**Supplied data:**
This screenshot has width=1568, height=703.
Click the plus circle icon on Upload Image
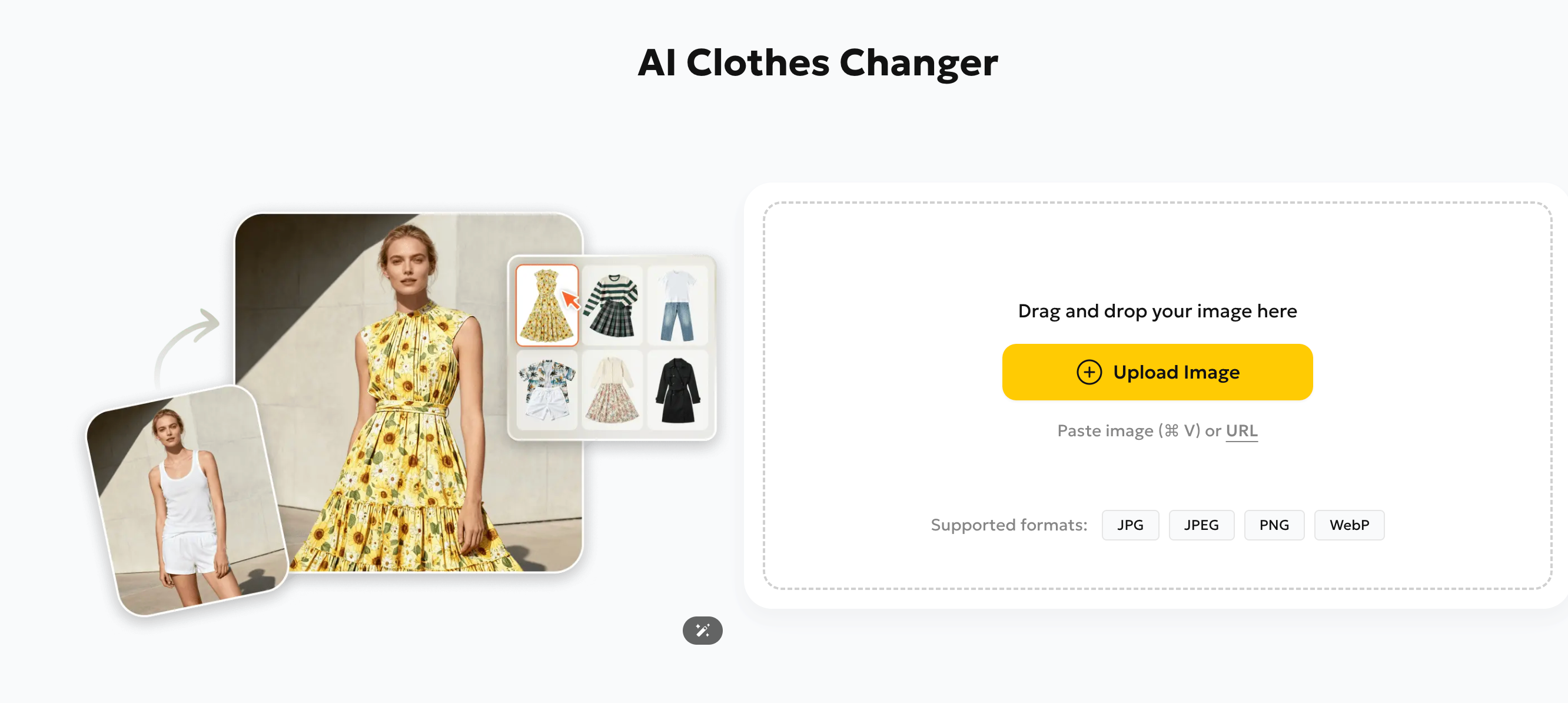point(1088,372)
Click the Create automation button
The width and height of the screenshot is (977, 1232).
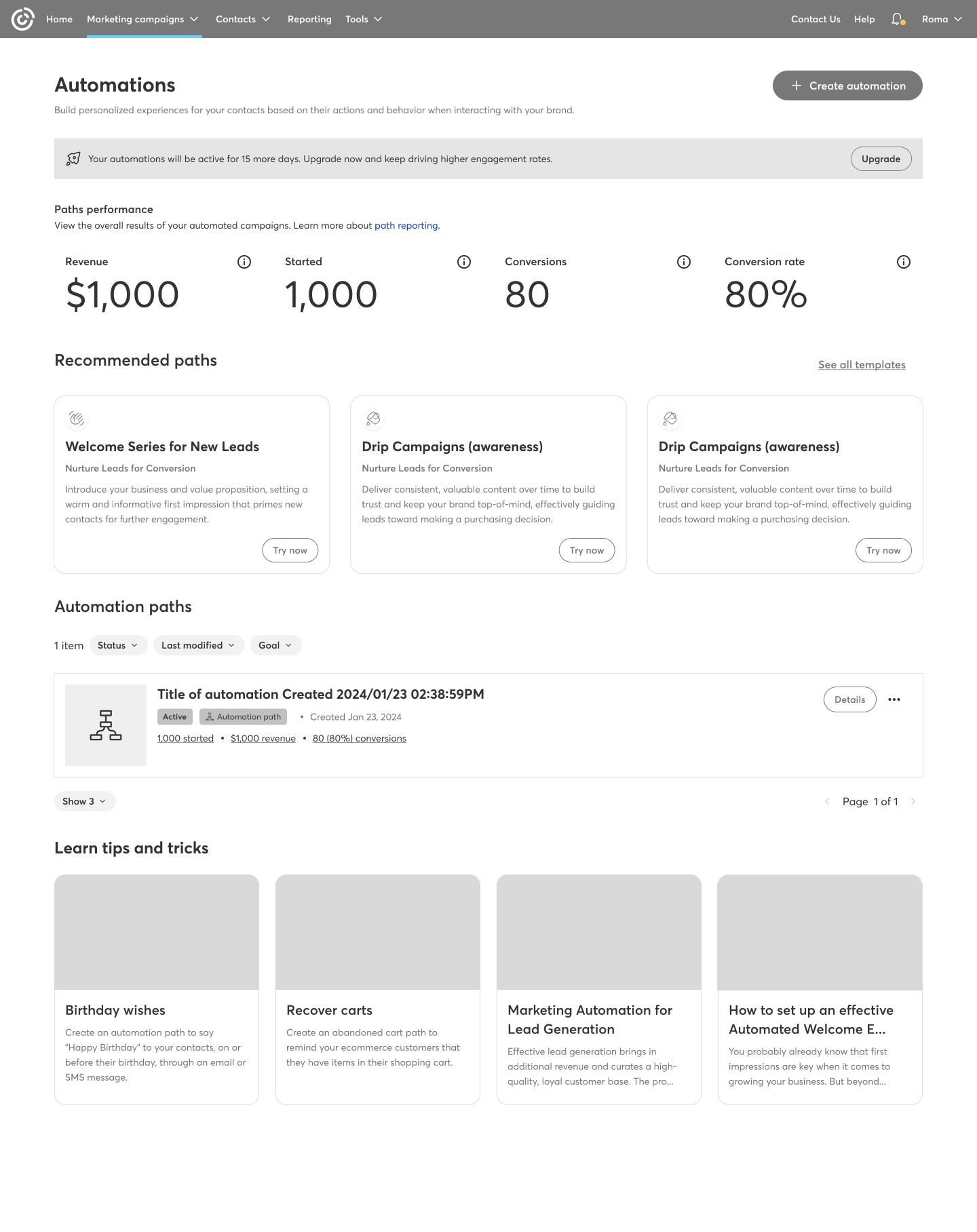click(847, 85)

**Instructions to follow:**
Drop the images and copy all the data exactly.

**Output of the exercise:**
This screenshot has width=1568, height=703.
Click the plus circle icon on Upload Image
point(1088,372)
Click the Create automation button
The width and height of the screenshot is (977, 1232).
click(847, 85)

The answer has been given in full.